İyisin, hoşsun, beş dil biliyorsun, eğitimlisin ama Instagram hesabında hashtag kasmışsın, selfie prensesi olmuşsun; tweetlerin desek küfürlü gibi esprili gibi, yani bunları değiştirip gelsen; hatta bunlar hiç olmasa işe uygunsun gibi bir mantıkla ilerliyor günümüzdeki kurumsal işe alım süreçleri. Ve bu nedenle neredeyse herkes, internetin ilk dönemindeki kadar anonim olmayı özlüyor, kendileriyle bağdaştırılamayacak şekilde kullanıcı isimleri altında sosyal medya aktivitelerini idame ettiriyor.
Firmaların kendi imajlarını korumak gibi bir kaygısı her zaman oldu, bu yeni bir şey değil. Sizden kendinizi öyle ya da böyle ifade ettiğiniz sosyal mecralardaki hesaplarınızı kapatmanızı istemeleri de artık sıradanlaştırdığımız hatta normale oturttuğumuz bir istek haline geldi. Bir tık daha abartırsak “Bankacı kızın nasıl Instagram’ı olabilir ya?” sorusunu da mübah kılacağız çünkü sanki sosyal platformlarda hesap sahibi olmak eşittir Red-light District’te vitrinde striptiz yapıyor olmak gibi bir denklem kurmak üzereyiz. Buradaki kilit nokta, sizin kendinizden vazgeçmeyi ne kadar kabul edeceğiniz.
Bu kadar bireyselliğinizden vazgeçmeden de yürüyebileceğiniz kariyer yolları mevcut ve bireyselliğinize tutunarak güzel işler yapmayı başarırsanız belki çalışanı metalaştıran bu döngüyü de kırabilecek o azınlıktan olursunuz.
Geleceğinizi garanti altına alabilmeniz için karakterinizi törpülemenizi gerektiren her şey zaten bir vazgeçiştir. Ve bu seçenek her zaman orada bir yerde duruyor olacak.

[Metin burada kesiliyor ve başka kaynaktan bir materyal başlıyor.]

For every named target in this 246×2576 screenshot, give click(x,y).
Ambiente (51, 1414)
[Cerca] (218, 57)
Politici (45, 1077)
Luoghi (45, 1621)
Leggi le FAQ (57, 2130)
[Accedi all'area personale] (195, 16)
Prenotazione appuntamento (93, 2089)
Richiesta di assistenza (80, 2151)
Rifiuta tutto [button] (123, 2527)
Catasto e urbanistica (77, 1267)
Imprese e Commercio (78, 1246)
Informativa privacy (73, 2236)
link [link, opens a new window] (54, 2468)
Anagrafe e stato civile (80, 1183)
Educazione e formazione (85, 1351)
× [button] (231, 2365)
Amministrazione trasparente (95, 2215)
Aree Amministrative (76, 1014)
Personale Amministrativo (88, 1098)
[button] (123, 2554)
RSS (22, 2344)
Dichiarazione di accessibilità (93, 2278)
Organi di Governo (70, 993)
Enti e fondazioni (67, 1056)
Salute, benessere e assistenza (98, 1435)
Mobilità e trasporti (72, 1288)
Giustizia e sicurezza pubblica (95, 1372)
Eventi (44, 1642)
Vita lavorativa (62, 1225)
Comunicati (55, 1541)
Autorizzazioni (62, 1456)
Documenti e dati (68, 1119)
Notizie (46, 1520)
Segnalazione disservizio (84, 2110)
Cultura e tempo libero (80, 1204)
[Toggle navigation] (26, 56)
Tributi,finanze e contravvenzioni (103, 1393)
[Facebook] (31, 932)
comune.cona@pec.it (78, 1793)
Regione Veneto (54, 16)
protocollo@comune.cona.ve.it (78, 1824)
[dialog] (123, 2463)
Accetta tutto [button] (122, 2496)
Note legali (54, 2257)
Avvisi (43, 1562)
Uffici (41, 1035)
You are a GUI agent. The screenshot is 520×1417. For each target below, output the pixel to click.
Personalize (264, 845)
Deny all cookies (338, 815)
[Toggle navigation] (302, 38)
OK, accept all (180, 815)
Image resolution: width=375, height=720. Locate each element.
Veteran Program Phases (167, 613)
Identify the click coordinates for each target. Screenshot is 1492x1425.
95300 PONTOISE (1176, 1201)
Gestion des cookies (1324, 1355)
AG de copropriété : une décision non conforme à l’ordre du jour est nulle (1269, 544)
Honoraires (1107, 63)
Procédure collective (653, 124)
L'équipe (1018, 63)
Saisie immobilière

Ama her gün bu dünyada, bu spesifik alanda, kendiniz olarak var olma kararını tekrar tekrar veriyorsunuz ve bu cesarettir. Olduğunuz gibi olarak sandığınızdan daha cesursunuz; umduğunuzdan daha fakir kalabilirsiniz. Neyi seçeceğiniz yine size kalmış.